Le film est violent, oui c'est vrai, mais c'est du réalisme, de l’authenticité qui est présentée. Je pense que si le film avait été de moins bonne qualité avec une certaine distance visuelle et créative, et surtout une violence applicable à un homme, nous aurions eu droit à un 16 et plus. Ce qui aurait été beaucoup plus juste et honnête. Qu’ils ne viennent pas me faire à croire qu’il y a trop de ‘gore ’ dans Martyrs: quelques personnages maquillés, quelques petites coupures avec un peu de sang, une courte et rapide fusillade… Ce sont les traitements infligés qui choquent, qui sont souvent suggestifs d’ailleurs.  

Les jeux vidéo qui simulent, très et même trop bien la réalité, des carnages, guerres et fusillades, exercés à même les volontés des joueurs sont nécessairement plus ‘néfastes’ au public, qui après un bout de temps ne fait peut être plus la différence entre tuer un humain ou un personnage. À long terme du moins. C’est une implication directe et surtout répétitive des milliers de fois par les  joueurs.

Il y a une distance au cinéma, grande même, de plus en plus importante avec les années. De par les innombrables sollicitations des consommateurs, l'accès aux vidéos amateurs non censurées sur le web, les technologies des jeux, etc. Les gens sont informés et très sélectifs, il ne faut pas les prendre pour des cons en se disant qu’ils ne seront pas en mesure de décider ce qui est bon ou pas pour eux. Et en cette matière, nous sommes très bons au Québec. Des lois et règlements partout et pour tout, aucune place au raisonnement.
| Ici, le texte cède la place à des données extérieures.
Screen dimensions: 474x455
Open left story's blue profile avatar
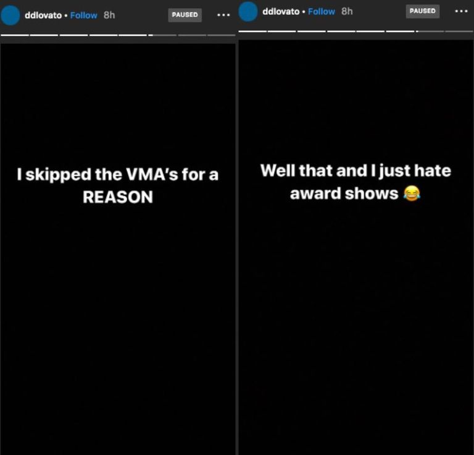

Mais bref, le film est bon, bien fait, honnête dans son histoire et sa fabrication et les médias du monde entier le reconnaissent. Nous devons être fiers que Martyrs soit un film canadien. Pensé, conçu par des créateurs québécois de grand talent et c'est entre autres pour ça qu’il est vendu dans plus de 30 pays. Ce qui n’est pas le cas pour tous nos ‘grands’ films québécois.

J'espère juste que le public québécois sera curieux et audacieux pour aller voir le film et juger par eux-mêmes. Il est pour le moment disponible à l’AMC, au Pont-Viau à Laval et au Jacques-Cartier à Longueuil. Si la demande se fait sentir, les autres marchés s’ouvriront.